I sintomi della sindrome dell’ovaio policistico (PCOS) derivano principalmente da tre meccanismi chiave:

  1. Iperandrogenismo (eccessiva produzione di ormoni maschili).
  2. Disturbi dell’ovulazione.
  3. Alterazioni metaboliche legate alla resistenza insulinica.

Ma analizziamo di seguito nel dettaglio tutti i possibili segnali.

Cicli mestruali irregolari

Uno dei segni più comuni è l’irregolarità mestruale. Le donne con PCOS possono avere:

  • Amenorrea (assenza di mestruazioni per più di 3 mesi).
  • Oligomenorrea (cicli molto lunghi, oltre 35-40 giorni).
  • Anovulazione, cioè mancanza di ovulazione, che comporta difficoltà a concepire.

Questi disturbi dipendono da un’alterata produzione ormonale di LH e FSH, che impedisce la maturazione regolare dei follicoli ovarici.

Segni di iperandrogenismo 

L’eccesso di androgeni (come testosterone e androstenedione) è responsabile di molti sintomi visibili della PCOS:

  • Irsutismo, ovvero crescita eccessiva di peli terminali sul viso, sul torace, sull’addome o sulla schiena, in aree tipicamente maschili.
  • Acne persistente o recidivante, spesso resistente ai trattamenti tradizionali.
  • Alopecia androgenetica, ovvero diradamento dei capelli sul cuoio capelluto.

Questi sintomi possono avere un impatto significativo anche sul benessere psicologico e sull’autostima delle donne che ne soffrono.

Aumento di peso e difficoltà a dimagrire

Molte donne con PCOS tendono a prendere peso facilmente, in particolare nella regione addominale. L’eccesso di tessuto adiposo amplifica la resistenza all’insulina, che a sua volta stimola una maggiore produzione di androgeni, creando un circolo vizioso.
La riduzione del peso corporeo, anche solo del 5–10%, può migliorare notevolmente la regolarità mestruale e l’ovulazione.
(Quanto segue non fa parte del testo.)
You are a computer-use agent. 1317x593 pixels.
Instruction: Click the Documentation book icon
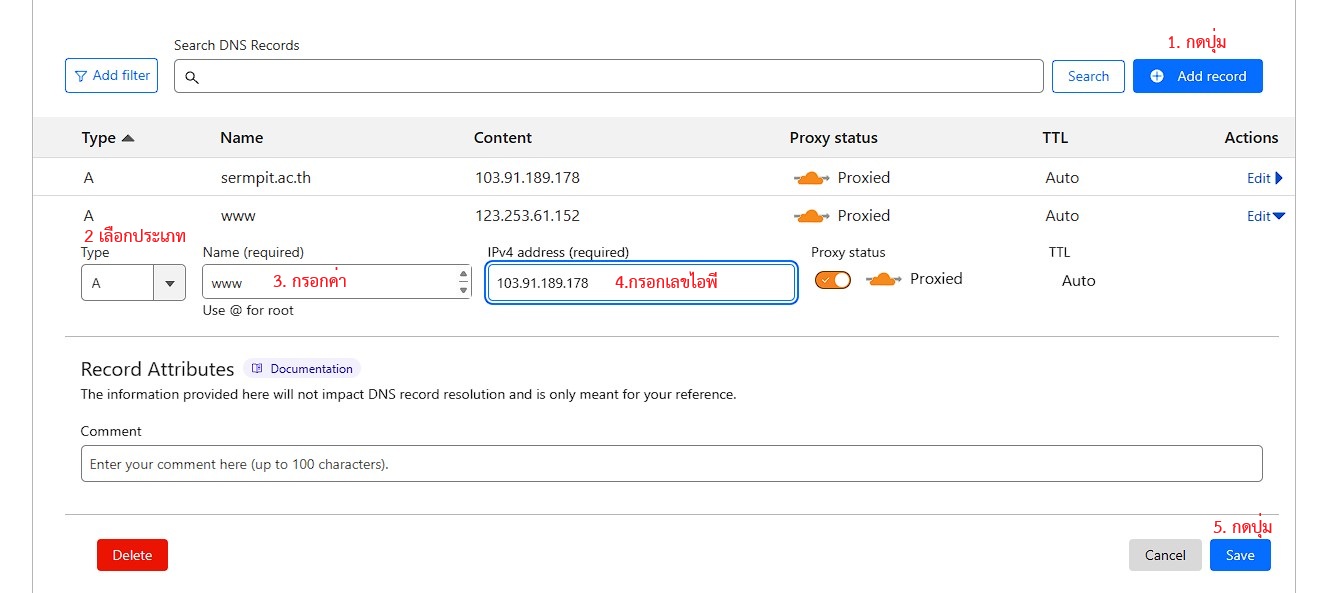(x=257, y=369)
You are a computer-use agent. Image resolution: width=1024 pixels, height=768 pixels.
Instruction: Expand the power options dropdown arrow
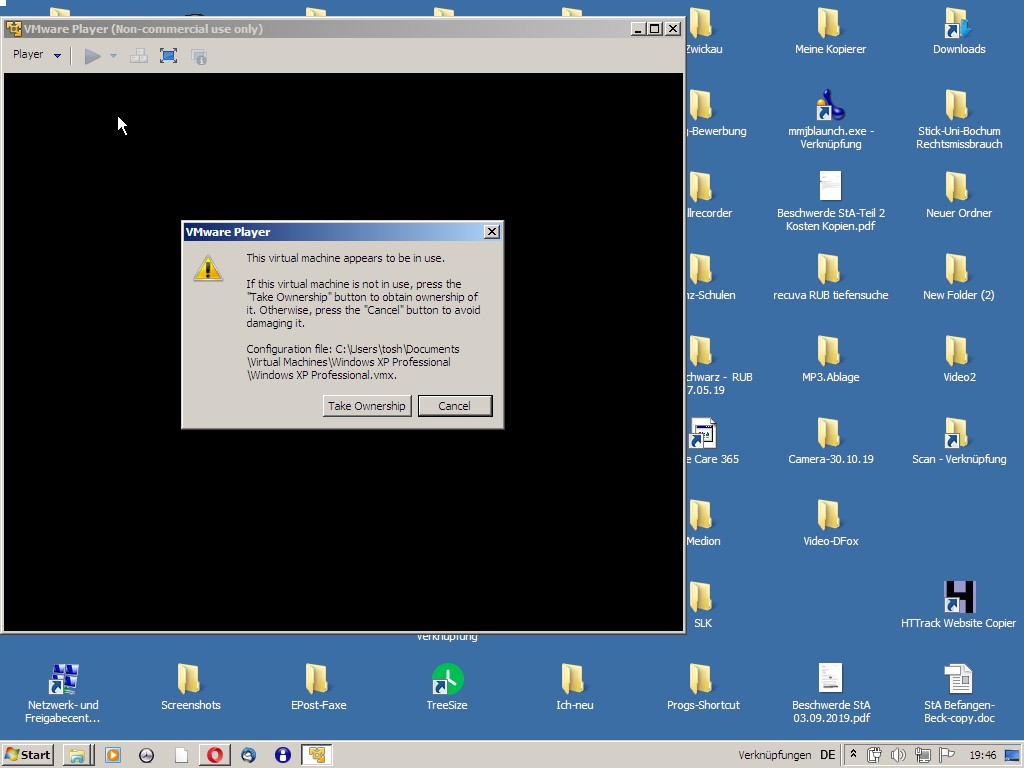click(x=113, y=56)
Altri sintomi e manifestazioni associate

Oltre ai segni principali, la PCOS può accompagnarsi ad altri disturbi meno specifici ma frequenti:

  • Acanthosis nigricans, ovvero ispessimento e iperpigmentazione della pelle, soprattutto nelle pieghe (collo, ascelle, inguine), spesso legato all’insulino-resistenza.
  • Seborrea, condizione caratterizzata da un’eccessiva produzione di sebo, una sostanza oleosa che rende la pelle lucida e grassa, soprattutto sul cuoio capelluto e sul viso.
  • Disturbi dell’umore (ansia, depressione, bassa autostima), più comuni nelle donne con sintomi fisici marcati.
  • Affaticamento cronico, disturbi del sonno e mal di testa, che possono derivare sia dallo squilibrio ormonale che dal sovrappeso.

Va ricordato che la PCOS non si manifesta sempre con tutti questi sintomi: alcune donne presentano un quadro lieve, altre più complesso, e la gravità può variare nel tempo.

Diagnosi della sindrome dell’ovaio policistico (PCOS)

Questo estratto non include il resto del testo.